» **Instructions to follow**: Put each line of the data below into a JSON list of strings, one string per line, leaving out blank lines.

====== Recorded information ======

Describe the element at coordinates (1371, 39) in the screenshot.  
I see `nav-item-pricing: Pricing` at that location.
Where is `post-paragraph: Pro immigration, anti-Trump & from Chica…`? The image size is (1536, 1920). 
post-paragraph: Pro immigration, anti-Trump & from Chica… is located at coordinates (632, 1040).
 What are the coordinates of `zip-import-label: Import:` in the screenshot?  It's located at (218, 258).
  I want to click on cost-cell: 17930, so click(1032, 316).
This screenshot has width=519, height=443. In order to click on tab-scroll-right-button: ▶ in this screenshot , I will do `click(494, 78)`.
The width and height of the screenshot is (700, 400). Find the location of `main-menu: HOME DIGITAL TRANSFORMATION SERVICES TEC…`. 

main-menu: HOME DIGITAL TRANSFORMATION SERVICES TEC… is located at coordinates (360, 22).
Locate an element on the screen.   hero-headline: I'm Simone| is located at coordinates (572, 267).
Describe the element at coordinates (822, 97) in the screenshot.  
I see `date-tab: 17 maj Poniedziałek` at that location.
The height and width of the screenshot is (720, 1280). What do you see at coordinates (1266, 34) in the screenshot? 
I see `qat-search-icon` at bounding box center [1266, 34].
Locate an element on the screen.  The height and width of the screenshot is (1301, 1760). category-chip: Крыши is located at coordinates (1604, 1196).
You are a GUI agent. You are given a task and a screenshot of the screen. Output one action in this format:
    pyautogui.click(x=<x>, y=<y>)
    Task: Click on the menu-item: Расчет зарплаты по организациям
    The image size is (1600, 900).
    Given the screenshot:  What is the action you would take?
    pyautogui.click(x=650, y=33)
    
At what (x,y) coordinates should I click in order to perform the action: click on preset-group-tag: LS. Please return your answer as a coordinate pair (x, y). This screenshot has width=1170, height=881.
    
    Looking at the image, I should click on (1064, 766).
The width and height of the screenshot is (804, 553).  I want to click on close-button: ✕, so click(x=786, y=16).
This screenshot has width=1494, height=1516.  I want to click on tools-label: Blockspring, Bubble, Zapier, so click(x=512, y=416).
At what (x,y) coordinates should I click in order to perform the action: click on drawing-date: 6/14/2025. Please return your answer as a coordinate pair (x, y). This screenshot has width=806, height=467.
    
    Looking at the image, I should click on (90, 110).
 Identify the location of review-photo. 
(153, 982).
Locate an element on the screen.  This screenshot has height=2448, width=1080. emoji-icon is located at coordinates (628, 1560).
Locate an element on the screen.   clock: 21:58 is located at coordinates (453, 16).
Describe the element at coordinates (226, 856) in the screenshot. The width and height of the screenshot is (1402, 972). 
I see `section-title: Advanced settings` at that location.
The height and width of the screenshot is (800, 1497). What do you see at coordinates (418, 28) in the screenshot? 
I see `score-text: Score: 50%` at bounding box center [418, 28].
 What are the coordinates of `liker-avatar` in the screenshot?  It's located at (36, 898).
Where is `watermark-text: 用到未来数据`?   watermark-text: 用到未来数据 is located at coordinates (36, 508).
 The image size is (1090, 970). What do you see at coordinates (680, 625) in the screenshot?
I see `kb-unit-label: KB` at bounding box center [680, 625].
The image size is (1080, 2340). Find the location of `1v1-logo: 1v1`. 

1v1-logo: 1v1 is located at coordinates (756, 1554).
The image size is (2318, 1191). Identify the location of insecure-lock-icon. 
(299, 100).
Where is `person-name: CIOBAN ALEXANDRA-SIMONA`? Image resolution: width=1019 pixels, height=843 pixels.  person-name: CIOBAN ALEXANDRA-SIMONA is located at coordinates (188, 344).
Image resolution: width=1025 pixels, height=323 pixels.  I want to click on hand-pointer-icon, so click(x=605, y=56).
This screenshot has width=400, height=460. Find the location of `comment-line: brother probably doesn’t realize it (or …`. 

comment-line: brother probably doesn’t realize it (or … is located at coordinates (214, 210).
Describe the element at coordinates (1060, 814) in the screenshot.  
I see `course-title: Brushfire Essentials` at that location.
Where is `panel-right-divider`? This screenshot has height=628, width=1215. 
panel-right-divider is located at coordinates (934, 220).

======

» **Exercise answer**:
[
  "Describe the element at coordinates (1371, 39) in the screenshot.  ",
  "I see `nav-item-pricing: Pricing` at that location.",
  "Where is `post-paragraph: Pro immigration, anti-Trump & from Chica…`? The image size is (1536, 1920). ",
  "post-paragraph: Pro immigration, anti-Trump & from Chica… is located at coordinates (632, 1040).",
  " What are the coordinates of `zip-import-label: Import:` in the screenshot?  It's located at (218, 258).",
  "  I want to click on cost-cell: 17930, so click(1032, 316).",
  "This screenshot has width=519, height=443. In order to click on tab-scroll-right-button: ▶ in this screenshot , I will do `click(494, 78)`.",
  "The width and height of the screenshot is (700, 400). Find the location of `main-menu: HOME DIGITAL TRANSFORMATION SERVICES TEC…`. ",
  "main-menu: HOME DIGITAL TRANSFORMATION SERVICES TEC… is located at coordinates (360, 22).",
  "Locate an element on the screen.   hero-headline: I'm Simone| is located at coordinates (572, 267).",
  "Describe the element at coordinates (822, 97) in the screenshot.  ",
  "I see `date-tab: 17 maj Poniedziałek` at that location.",
  "The height and width of the screenshot is (720, 1280). What do you see at coordinates (1266, 34) in the screenshot? ",
  "I see `qat-search-icon` at bounding box center [1266, 34].",
  "Locate an element on the screen.  The height and width of the screenshot is (1301, 1760). category-chip: Крыши is located at coordinates (1604, 1196).",
  "You are a GUI agent. You are given a task and a screenshot of the screen. Output one action in this format:",
  "    pyautogui.click(x=<x>, y=<y>)",
  "    Task: Click on the menu-item: Расчет зарплаты по организациям",
  "    The image size is (1600, 900).",
  "    Given the screenshot:  What is the action you would take?",
  "    pyautogui.click(x=650, y=33)",
  "At what (x,y) coordinates should I click in order to perform the action: click on preset-group-tag: LS. Please return your answer as a coordinate pair (x, y). This screenshot has width=1170, height=881.",
  "    Looking at the image, I should click on (1064, 766).",
  "The width and height of the screenshot is (804, 553).  I want to click on close-button: ✕, so click(x=786, y=16).",
  "This screenshot has width=1494, height=1516.  I want to click on tools-label: Blockspring, Bubble, Zapier, so click(x=512, y=416).",
  "At what (x,y) coordinates should I click in order to perform the action: click on drawing-date: 6/14/2025. Please return your answer as a coordinate pair (x, y). This screenshot has width=806, height=467.",
  "    Looking at the image, I should click on (90, 110).",
  " Identify the location of review-photo. ",
  "(153, 982).",
  "Locate an element on the screen.  This screenshot has height=2448, width=1080. emoji-icon is located at coordinates (628, 1560).",
  "Locate an element on the screen.   clock: 21:58 is located at coordinates (453, 16).",
  "Describe the element at coordinates (226, 856) in the screenshot. The width and height of the screenshot is (1402, 972). ",
  "I see `section-title: Advanced settings` at that location.",
  "The height and width of the screenshot is (800, 1497). What do you see at coordinates (418, 28) in the screenshot? ",
  "I see `score-text: Score: 50%` at bounding box center [418, 28].",
  " What are the coordinates of `liker-avatar` in the screenshot?  It's located at (36, 898).",
  "Where is `watermark-text: 用到未来数据`?   watermark-text: 用到未来数据 is located at coordinates (36, 508).",
  " The image size is (1090, 970). What do you see at coordinates (680, 625) in the screenshot?",
  "I see `kb-unit-label: KB` at bounding box center [680, 625].",
  "The image size is (1080, 2340). Find the location of `1v1-logo: 1v1`. ",
  "1v1-logo: 1v1 is located at coordinates (756, 1554).",
  "The image size is (2318, 1191). Identify the location of insecure-lock-icon. ",
  "(299, 100).",
  "Where is `person-name: CIOBAN ALEXANDRA-SIMONA`? Image resolution: width=1019 pixels, height=843 pixels.  person-name: CIOBAN ALEXANDRA-SIMONA is located at coordinates (188, 344).",
  "Image resolution: width=1025 pixels, height=323 pixels.  I want to click on hand-pointer-icon, so click(x=605, y=56).",
  "This screenshot has width=400, height=460. Find the location of `comment-line: brother probably doesn’t realize it (or …`. ",
  "comment-line: brother probably doesn’t realize it (or … is located at coordinates (214, 210).",
  "Describe the element at coordinates (1060, 814) in the screenshot.  ",
  "I see `course-title: Brushfire Essentials` at that location.",
  "Where is `panel-right-divider`? This screenshot has height=628, width=1215. ",
  "panel-right-divider is located at coordinates (934, 220)."
]